BEGIN Passage shown
Dave Initially he got the benefit of Hollywood's doubt, with the transition to the new administration being marked by Dave (1993). As an oddly Bush-looking incumbent, Kevin Kline is shown in one of the very first scenes ogling a comely member of his staff. His look-alike, Dave (Kline also), fills in at an official function while the president does some secret service of his own with the willing secretary. In midstride the president suffers a stroke and lapses into a coma (shades of Gabriel over the White House), and Dave has to fill-in on a full time basis. What follows is a liberal wet dream of what might have been the Clinton years to come, with the ingenuous Dave warming the cockles of the first lady (Sigourney Weaver), pushing through an enlightened agenda, and pushing out the Watergate holdovers in the White House.

The Hollywood honeymoon with Clinton continued with 1995's The American President (shades of Wilson), in which widower Michael Douglas has his cockles warmed by lovely liberal activist Annette Bening, rebuts the scandal-mongering slurs of his enemies, pushes through an enlightened agenda, and pushes out a Jesse Helms-like senator played by Richard Dreyfuss -- as well as the requisite Watergate holdovers in his office.

Quicker than you could say Whitewater, things went bad. In Clint Eastwood's Absolute Power (1997), Gene Hackman plays an adulterous president so craven, corrupt, and disgusting that he screws his best friend's wife, beats her up, and has his Secret Service agents blow her away when she tries to defend herself with a letter opener. In Murder at 1600 (1997), not only the president but his son is playing pocket-the-veto with another soon-to-be murder victim.

Then there were the blockbusting movies that reflected badly on our noncombatant commander-in-chief. Bill Paxton played a Medal of Honor-winning president who kicks alien butt and saves the planet in Independence Day (1996). Harrison Ford played a Medal of Honor-winning president who kicks terrorist butt and saves his family in Air Force One (1997). Bill Clinton was looking more and more like Merton Muffley.
END Passage shown
_Required work_
1 - In the passage on Hollywood's screen presidents, who plays the first lady in Dave?
2 - Carry on the passage on Hollywood's screen presidents, picking up after its last sentence about Merton Muffley.
BEGIN Extracted material
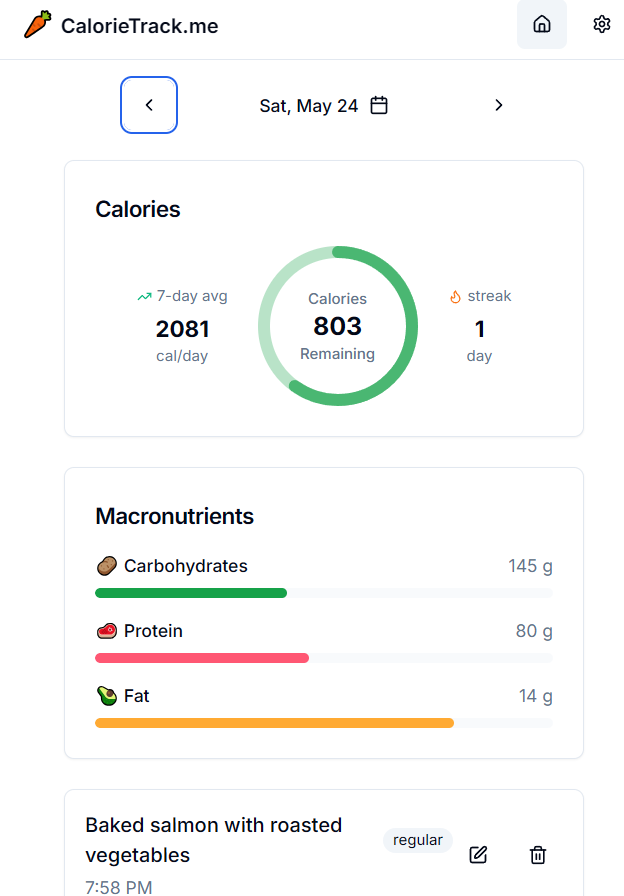Open settings via the gear icon
624x896 pixels.
click(601, 24)
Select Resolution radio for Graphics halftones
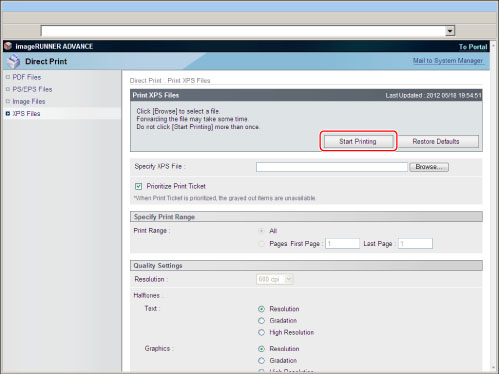This screenshot has width=499, height=374. click(x=261, y=349)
END Extracted material
_Answers per task_
1 - Sigourney Weaver.

2 -
Okay, that's a wrap

Air Force One It's satisfying to watch the president dangle 12,000 feet above the surface of the earth from an airplane or lead a wing of F-16s in an attack on a mother ship the size of Utah, but we know these are only fantasies. The more troubling question is whether the presidency itself isn't a fantasy. Ever since Woody Allen morphed himself into footage of Herbert Hoover and the like in Zelig (1983), such filmmakers as Oliver Stone in JFK (1991) and Robert Zemeckis in Forrest Gump (1994) have been blurring the line between reality and special effects by using images of politicians to further their big-screen fantasies. In Contact (1997) Zemeckis incorporated an actual Clinton press conference -- over the objections of the president, who didn't want to be a part of someone else's film. The lessons were clear: if real-life politics isn't a movie, it can certainly be made to look like one; and even the president is no longer powerful enough to be his own director.

Wag the Dog is the most extreme example yet of the White House as just another Hollywood set. At least Barry Levinson's film let us in on the joke. But it couldn't compete with the soap opera of Clinton's real life -- which is probably why, except in Washington, the box office for Wag the Dog dropped after the Monica Lewinsky story broke. And why the people adapting Primary Colors (set to open March 20), which looked such a surefire hit just weeks ago, are worried. The high jinks of campaign '92 seem a little stale these days, and why watch a fictionalized version of presidential peccadilloes when the real thing is available for free on TV and is a lot more entertaining? Hollywood has finally figured out that the presidency is indeed just another movie. Now it has to discover how to turn out better movies than the White House is making.